Friday , 17 May 2024

Iran imam blames lack of rainfall on ‘women not wearing hijab’ amid protests

Al-Arabia – An Iranian imam has blamed a lack of rainfall across the country on women not wearing hijabs following months of nationwide protests sparked by the death of 22-year-old Mahsa Amini in police detention.

Amini died in September following her arrest by the notorious Tehran morality police for an alleged breach of the Islamic Republic’s strict hijab dress code for women– leading to months of protests, unrest and women defiantly taking off their headscarves.

Mohammad-Mehdi Hosseini Hamedani, the supreme leader’s representative in the city of Karaj and Friday prayer imam, said the taboo-breaking gestures of removing their headscarves, which are mandatory for women in the Islamic Republic, “has caused a lack of precipitation across the country,” the news site Iran International reported Friday.

Iran has been facing severe water shortages across the country and has faced its worst drought in 50 years.

The water crisis has affected households, agriculture, and livestock farming, and has led to power blackouts.

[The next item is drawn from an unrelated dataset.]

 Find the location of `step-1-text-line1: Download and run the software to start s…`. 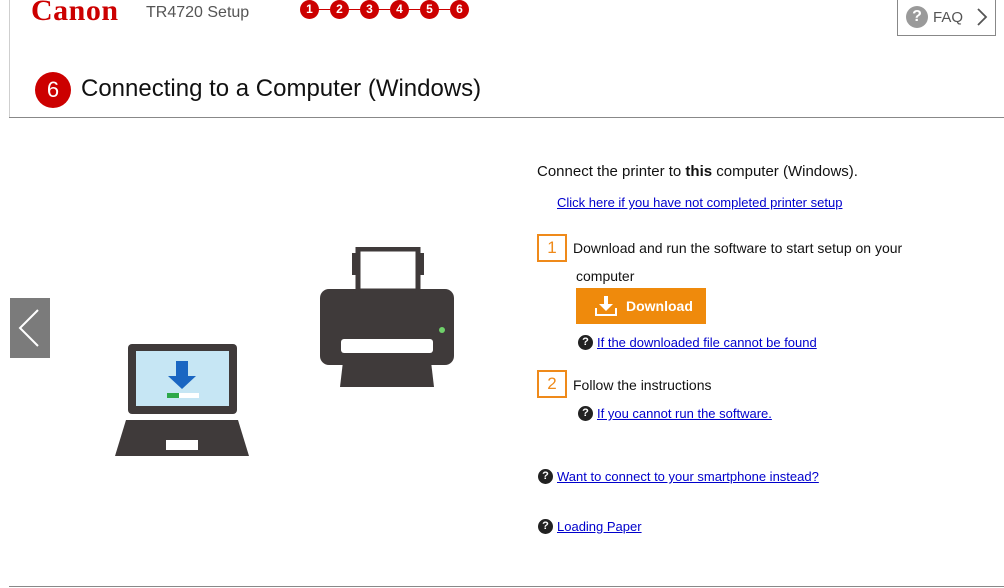

step-1-text-line1: Download and run the software to start s… is located at coordinates (738, 248).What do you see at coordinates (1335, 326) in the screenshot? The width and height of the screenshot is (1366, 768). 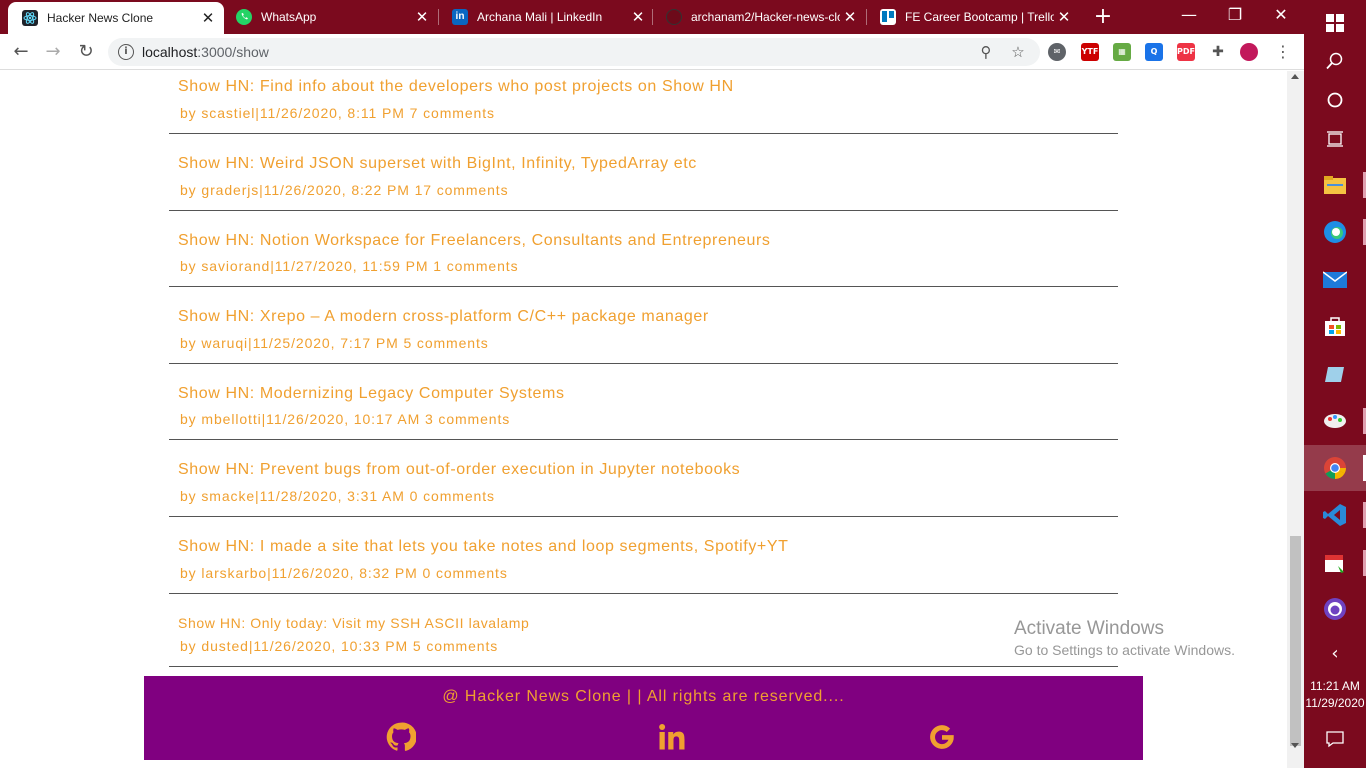 I see `store-icon` at bounding box center [1335, 326].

Hamedani reiterated that observance of hijab should be enforced strictly in society and described those who remove their headscarf as an“enemy” who must be confronted by the state.

“It is not possible to imagine that we are living in an Islamic country when we enter some institutions, shopping malls, pharmacies, etc.!” he said, calling on the authorities to warn shops and malls that serve women who have removed their hijab and close them down if warnings did not suffice.

This is not the first time that an Iranian cleric has linked Islamic rituals to drought or natural disasters.

Yousef Tabatabai Nejad, the supreme leader’s representative in the central city of Esfahan (Isfahan), said in 2016 that women who unveiled and took photos “like Europeans” are the reason for the city’s river, Zayandeh-Roud (Zayanderud), to go dry and added that if this continues, its headwaters will also dry up.

Since September, protests across Iran have escalated into calls for an end to the Islamic regime, posing the biggest challenge for the clerics since the 1979 revolution deposed the shah.

Authorities have responded with deadly violence that has left hundreds dead.